The D-Max does get leaf springs, and the range-topping Blade model we're driving here has 18in alloy wheels, too. As such, it feels constantly unsettled on the move without a load. Fill its loadbay, though, and it manages to keep much of the awkward verticle movements at bay, despite still being thrown off by ruts and potholes. However, these characteristics are much the same as any of its leaf-sprung rivals.
It seems barely worth mentioning that a D-Max's handling is no more impressive: its steering is heavy and slow, it leans a long way and is easily disturbed by mid-corner road scars. But again, really only the Navara does a better job of it, and even then not a truly decent one. Where the D-Max does lag behind, though, is refinement. Its engine is raucous under load and road and wind noise are more prominent at motorway speeds than in the Navara or Amarok.
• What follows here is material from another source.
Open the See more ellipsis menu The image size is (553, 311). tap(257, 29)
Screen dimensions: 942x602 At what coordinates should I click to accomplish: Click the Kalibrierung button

In going from 2.5 to 1.9-litres, the D-Max's diesel engine loses none of its 163bhp, but does have slightly less torque. However, emissions are reduced by up to 37g/km, and fuel economy by up to 8.4mpg, while the new engine is also compliant with Euro 6 emissions regulations. It isn't however, any more engaging - and Isuzu doesn't provide a 0-62mph figure, which all but confirms how important straight-line performance is to buyers. The six-speed auto 'box's remarkably laid back nature further confirms that suspicion.
Of much more consequence for most buyers are the carrying and towing figures a pick-up achieves, and in this sense, the D-Max holds its own. It'll tow up to 3500kg of braked trailer, which is equal to the Navara, Amarok and Ford Ranger, and this Blade automatic will haul an improved 1101kg in its loadbay, which is slightly more than a range-topping auto double cab Navara or Ranger will, if marginally behind the equivalent Amarok. All will fit a standard Eurpalopean pallet onboard.
Inside, four adults will sit in good space in the Blade's double-cab body. The driver, however, will find their seat set too high and the rake-only steering adjustment unsatisfactory. Quality is enhanced over lesser models with leather seats and piano black trim touches, but there's absolutely no doubt that the Navara and Amarok's manufacturers do a better job on perceived quality.
Isuzu's new 9.0in colour touchscreen infotainment system is more recommendable, although restricted to Blade models. It's bright, responsive, easy to navigate and gets built-in sat-nav, Apple CarPlay and Android Auto smartphone mirroring as standard, which is a pretty impressive set of attributes for this class.